**Short exercise:** Reproduce all the entries below, swapping every occurrence of "computer-use agent" for "GUI automation agent" and changing nothing else.

## begin

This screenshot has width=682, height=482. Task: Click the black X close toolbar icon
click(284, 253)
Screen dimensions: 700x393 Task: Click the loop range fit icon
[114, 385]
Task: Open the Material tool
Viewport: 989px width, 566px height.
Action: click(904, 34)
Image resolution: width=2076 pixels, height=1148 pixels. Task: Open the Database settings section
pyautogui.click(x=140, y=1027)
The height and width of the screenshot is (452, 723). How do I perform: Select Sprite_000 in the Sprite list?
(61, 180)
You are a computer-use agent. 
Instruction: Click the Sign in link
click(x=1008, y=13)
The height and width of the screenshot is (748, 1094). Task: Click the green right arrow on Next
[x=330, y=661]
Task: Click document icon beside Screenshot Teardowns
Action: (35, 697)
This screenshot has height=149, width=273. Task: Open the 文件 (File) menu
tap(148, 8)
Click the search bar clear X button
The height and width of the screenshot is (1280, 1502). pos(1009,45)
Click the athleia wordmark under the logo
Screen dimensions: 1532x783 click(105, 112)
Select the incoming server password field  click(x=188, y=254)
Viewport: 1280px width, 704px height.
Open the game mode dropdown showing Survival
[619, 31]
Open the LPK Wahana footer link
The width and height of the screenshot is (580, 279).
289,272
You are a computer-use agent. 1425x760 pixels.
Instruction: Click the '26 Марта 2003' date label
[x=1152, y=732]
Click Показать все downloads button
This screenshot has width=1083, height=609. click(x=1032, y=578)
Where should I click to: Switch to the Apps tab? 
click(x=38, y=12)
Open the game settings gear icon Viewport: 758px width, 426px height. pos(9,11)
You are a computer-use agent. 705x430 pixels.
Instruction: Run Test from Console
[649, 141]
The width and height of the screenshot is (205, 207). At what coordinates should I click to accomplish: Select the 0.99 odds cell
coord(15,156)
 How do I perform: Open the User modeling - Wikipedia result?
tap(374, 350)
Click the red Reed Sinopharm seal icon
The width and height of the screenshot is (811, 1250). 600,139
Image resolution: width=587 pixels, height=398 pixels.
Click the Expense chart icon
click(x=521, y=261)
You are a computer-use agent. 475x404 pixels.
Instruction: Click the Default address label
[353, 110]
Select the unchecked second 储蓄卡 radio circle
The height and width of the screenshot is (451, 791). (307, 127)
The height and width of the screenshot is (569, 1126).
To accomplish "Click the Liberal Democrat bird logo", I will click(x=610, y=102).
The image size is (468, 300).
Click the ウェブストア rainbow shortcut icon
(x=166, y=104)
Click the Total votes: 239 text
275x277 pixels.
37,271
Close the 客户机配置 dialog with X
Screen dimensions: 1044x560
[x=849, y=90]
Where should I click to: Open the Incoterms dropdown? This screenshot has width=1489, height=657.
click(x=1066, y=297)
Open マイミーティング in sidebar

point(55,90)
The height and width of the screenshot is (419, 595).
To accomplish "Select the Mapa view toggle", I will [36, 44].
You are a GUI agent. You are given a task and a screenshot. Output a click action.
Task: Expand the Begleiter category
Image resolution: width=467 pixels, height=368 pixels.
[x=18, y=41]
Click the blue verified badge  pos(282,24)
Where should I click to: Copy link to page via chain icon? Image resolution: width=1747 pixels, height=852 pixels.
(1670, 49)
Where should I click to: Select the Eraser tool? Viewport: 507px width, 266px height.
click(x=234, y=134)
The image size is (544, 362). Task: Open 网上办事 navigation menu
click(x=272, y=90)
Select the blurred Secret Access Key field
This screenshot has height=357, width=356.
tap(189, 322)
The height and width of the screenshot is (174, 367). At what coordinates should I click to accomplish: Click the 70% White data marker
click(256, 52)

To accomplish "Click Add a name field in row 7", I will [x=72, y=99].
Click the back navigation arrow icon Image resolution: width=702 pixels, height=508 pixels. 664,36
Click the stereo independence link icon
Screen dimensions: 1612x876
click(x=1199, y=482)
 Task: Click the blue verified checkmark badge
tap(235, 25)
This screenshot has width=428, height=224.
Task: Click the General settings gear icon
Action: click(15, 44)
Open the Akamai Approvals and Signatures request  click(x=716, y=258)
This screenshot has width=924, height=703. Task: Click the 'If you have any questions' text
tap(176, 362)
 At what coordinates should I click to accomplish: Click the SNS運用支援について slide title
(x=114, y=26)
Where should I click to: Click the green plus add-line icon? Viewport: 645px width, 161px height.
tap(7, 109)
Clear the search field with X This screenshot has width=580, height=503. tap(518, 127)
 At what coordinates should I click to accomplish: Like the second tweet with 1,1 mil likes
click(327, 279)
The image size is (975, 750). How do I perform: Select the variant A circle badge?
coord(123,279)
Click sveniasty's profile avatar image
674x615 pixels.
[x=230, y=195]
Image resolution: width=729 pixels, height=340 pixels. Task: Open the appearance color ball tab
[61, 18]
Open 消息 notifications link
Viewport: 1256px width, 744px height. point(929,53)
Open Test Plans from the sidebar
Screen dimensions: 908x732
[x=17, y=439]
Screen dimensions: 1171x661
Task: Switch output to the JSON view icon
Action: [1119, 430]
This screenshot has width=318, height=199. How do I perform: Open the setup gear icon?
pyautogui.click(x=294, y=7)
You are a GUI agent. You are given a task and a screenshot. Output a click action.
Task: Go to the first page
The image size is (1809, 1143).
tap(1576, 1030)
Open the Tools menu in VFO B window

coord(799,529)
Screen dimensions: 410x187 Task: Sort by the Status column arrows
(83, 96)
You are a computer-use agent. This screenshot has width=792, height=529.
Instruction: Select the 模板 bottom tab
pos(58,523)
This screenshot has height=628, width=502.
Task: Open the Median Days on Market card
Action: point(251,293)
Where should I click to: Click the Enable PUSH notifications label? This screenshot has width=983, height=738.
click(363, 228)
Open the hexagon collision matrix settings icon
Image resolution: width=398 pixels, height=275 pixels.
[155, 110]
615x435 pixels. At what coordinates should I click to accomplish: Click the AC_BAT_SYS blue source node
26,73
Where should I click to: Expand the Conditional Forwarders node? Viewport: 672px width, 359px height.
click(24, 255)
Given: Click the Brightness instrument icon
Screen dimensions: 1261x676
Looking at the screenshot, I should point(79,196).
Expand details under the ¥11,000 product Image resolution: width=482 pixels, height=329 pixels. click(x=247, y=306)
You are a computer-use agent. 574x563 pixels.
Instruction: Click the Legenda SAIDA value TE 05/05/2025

## end

**Answer below:**
This screenshot has width=682, height=482. Task: Click the black X close toolbar icon
click(284, 253)
Screen dimensions: 700x393 Task: Click the loop range fit icon
[114, 385]
Task: Open the Material tool
Viewport: 989px width, 566px height.
Action: click(904, 34)
Image resolution: width=2076 pixels, height=1148 pixels. Task: Open the Database settings section
pyautogui.click(x=140, y=1027)
The height and width of the screenshot is (452, 723). How do I perform: Select Sprite_000 in the Sprite list?
(61, 180)
You are a GUI automation agent. 
Instruction: Click the Sign in link
click(x=1008, y=13)
The height and width of the screenshot is (748, 1094). Task: Click the green right arrow on Next
[x=330, y=661]
Task: Click document icon beside Screenshot Teardowns
Action: (35, 697)
This screenshot has height=149, width=273. Task: Open the 文件 (File) menu
tap(148, 8)
Click the search bar clear X button
The height and width of the screenshot is (1280, 1502). pos(1009,45)
Click the athleia wordmark under the logo
Screen dimensions: 1532x783 click(105, 112)
Select the incoming server password field  click(x=188, y=254)
Viewport: 1280px width, 704px height.
Open the game mode dropdown showing Survival
[619, 31]
Open the LPK Wahana footer link
The width and height of the screenshot is (580, 279).
289,272
You are a GUI automation agent. 1425x760 pixels.
Instruction: Click the '26 Марта 2003' date label
[x=1152, y=732]
Click Показать все downloads button
This screenshot has width=1083, height=609. click(x=1032, y=578)
Where should I click to: Switch to the Apps tab? 
click(x=38, y=12)
Open the game settings gear icon Viewport: 758px width, 426px height. pos(9,11)
You are a GUI automation agent. 705x430 pixels.
Instruction: Run Test from Console
[649, 141]
The width and height of the screenshot is (205, 207). At what coordinates should I click to accomplish: Select the 0.99 odds cell
coord(15,156)
 How do I perform: Open the User modeling - Wikipedia result?
tap(374, 350)
Click the red Reed Sinopharm seal icon
The width and height of the screenshot is (811, 1250). 600,139
Image resolution: width=587 pixels, height=398 pixels.
Click the Expense chart icon
click(x=521, y=261)
You are a GUI automation agent. 475x404 pixels.
Instruction: Click the Default address label
[353, 110]
Select the unchecked second 储蓄卡 radio circle
The height and width of the screenshot is (451, 791). (307, 127)
The height and width of the screenshot is (569, 1126).
To accomplish "Click the Liberal Democrat bird logo", I will click(x=610, y=102).
The image size is (468, 300).
Click the ウェブストア rainbow shortcut icon
(x=166, y=104)
Click the Total votes: 239 text
275x277 pixels.
37,271
Close the 客户机配置 dialog with X
Screen dimensions: 1044x560
[x=849, y=90]
Where should I click to: Open the Incoterms dropdown? This screenshot has width=1489, height=657.
click(x=1066, y=297)
Open マイミーティング in sidebar

point(55,90)
The height and width of the screenshot is (419, 595).
To accomplish "Select the Mapa view toggle", I will [36, 44].
You are a GUI agent. You are given a task and a screenshot. Output a click action.
Task: Expand the Begleiter category
Image resolution: width=467 pixels, height=368 pixels.
[x=18, y=41]
Click the blue verified badge  pos(282,24)
Where should I click to: Copy link to page via chain icon? Image resolution: width=1747 pixels, height=852 pixels.
(1670, 49)
Where should I click to: Select the Eraser tool? Viewport: 507px width, 266px height.
click(x=234, y=134)
The image size is (544, 362). Task: Open 网上办事 navigation menu
click(x=272, y=90)
Select the blurred Secret Access Key field
This screenshot has height=357, width=356.
tap(189, 322)
The height and width of the screenshot is (174, 367). At what coordinates should I click to accomplish: Click the 70% White data marker
click(256, 52)

To accomplish "Click Add a name field in row 7", I will [x=72, y=99].
Click the back navigation arrow icon Image resolution: width=702 pixels, height=508 pixels. 664,36
Click the stereo independence link icon
Screen dimensions: 1612x876
click(x=1199, y=482)
 Task: Click the blue verified checkmark badge
tap(235, 25)
This screenshot has width=428, height=224.
Task: Click the General settings gear icon
Action: click(15, 44)
Open the Akamai Approvals and Signatures request  click(x=716, y=258)
This screenshot has width=924, height=703. Task: Click the 'If you have any questions' text
tap(176, 362)
 At what coordinates should I click to accomplish: Click the SNS運用支援について slide title
(x=114, y=26)
Where should I click to: Click the green plus add-line icon? Viewport: 645px width, 161px height.
tap(7, 109)
Clear the search field with X This screenshot has width=580, height=503. tap(518, 127)
 At what coordinates should I click to accomplish: Like the second tweet with 1,1 mil likes
click(327, 279)
The image size is (975, 750). How do I perform: Select the variant A circle badge?
coord(123,279)
Click sveniasty's profile avatar image
674x615 pixels.
[x=230, y=195]
Image resolution: width=729 pixels, height=340 pixels. Task: Open the appearance color ball tab
[61, 18]
Open 消息 notifications link
Viewport: 1256px width, 744px height. point(929,53)
Open Test Plans from the sidebar
Screen dimensions: 908x732
[x=17, y=439]
Screen dimensions: 1171x661
Task: Switch output to the JSON view icon
Action: [1119, 430]
This screenshot has width=318, height=199. How do I perform: Open the setup gear icon?
pyautogui.click(x=294, y=7)
You are a GUI agent. You are given a task and a screenshot. Output a click action.
Task: Go to the first page
The image size is (1809, 1143).
tap(1576, 1030)
Open the Tools menu in VFO B window

coord(799,529)
Screen dimensions: 410x187 Task: Sort by the Status column arrows
(83, 96)
You are a GUI automation agent. This screenshot has width=792, height=529.
Instruction: Select the 模板 bottom tab
pos(58,523)
This screenshot has height=628, width=502.
Task: Open the Median Days on Market card
Action: point(251,293)
Where should I click to: Click the Enable PUSH notifications label? This screenshot has width=983, height=738.
click(363, 228)
Open the hexagon collision matrix settings icon
Image resolution: width=398 pixels, height=275 pixels.
[155, 110]
615x435 pixels. At what coordinates should I click to accomplish: Click the AC_BAT_SYS blue source node
26,73
Where should I click to: Expand the Conditional Forwarders node? Viewport: 672px width, 359px height.
click(24, 255)
Given: Click the Brightness instrument icon
Screen dimensions: 1261x676
Looking at the screenshot, I should point(79,196).
Expand details under the ¥11,000 product Image resolution: width=482 pixels, height=329 pixels. click(x=247, y=306)
You are a GUI automation agent. 574x563 pixels.
Instruction: Click the Legenda SAIDA value TE 05/05/2025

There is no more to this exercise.